The difference is in determining the source of truth for the file.
If both copies are readable and differ it's difficult to determine which file is correct. One might want to assume that the file with the newer modification time is more recent and therefore the correct one, but this is a dangerous assumption (see the reference post in my original post where Rob had to chkdsk a drive resulting in a file with a newer modification time but was 0kb). Doing the wrong operation here will result in data loss, and so it's in DrivePool's best interest to pose the question to the user and have them manually resolve it.
In the case where one of the drives flat out fails to read the file the situation is different. The safest course of action is to again ask the user what to do, but this is not what other RAID type of systems do. If all the other drives do not produce a read error of the file we might assume that their copy of the data is correct. If the other drives' view of the file is correct, we can "heal" the bad drive's copy by writing the file back from the good drives back to the bad drive.

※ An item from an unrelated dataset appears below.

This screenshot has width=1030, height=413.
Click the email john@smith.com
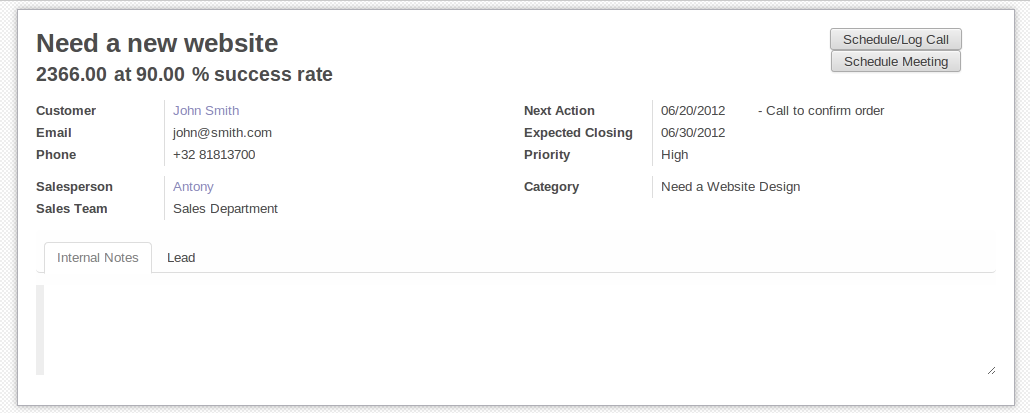pos(222,133)
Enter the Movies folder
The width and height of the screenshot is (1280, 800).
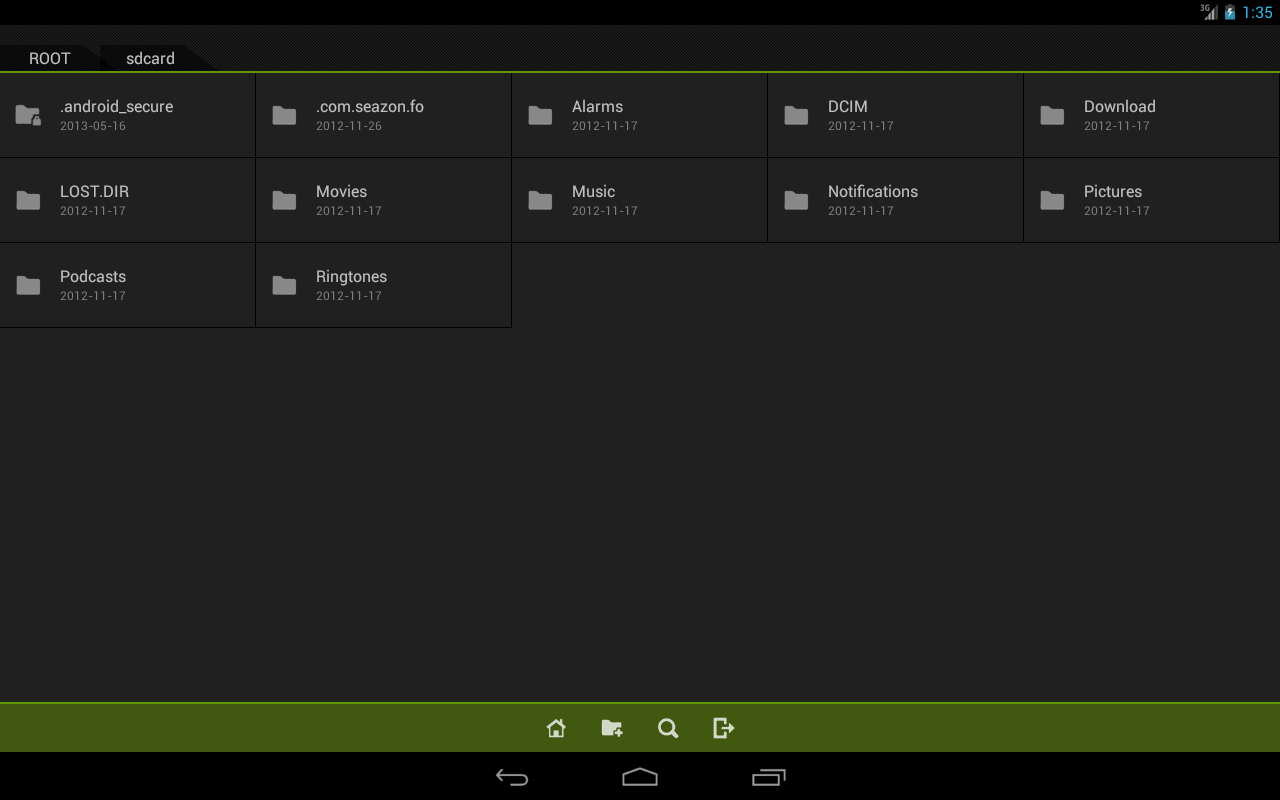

Many parity based RAID systems take this approach. This silently handles a bad sector on the drive and we can continue operating without having to involve the user. The window of data loss is mostly closed; if we write the contents of the readable disk over to the unreadable disk, no extra data was lost other than what was already lost from the bad drive.
Whether or not this is the correct course of action is debatable. My question is what DrivePool is implemented to do in this scenario. It may be that they do as you say and always leave it as a manual operation for the user to resolve. However, DrivePool could match what other parity RAID systems do and silently repair instead.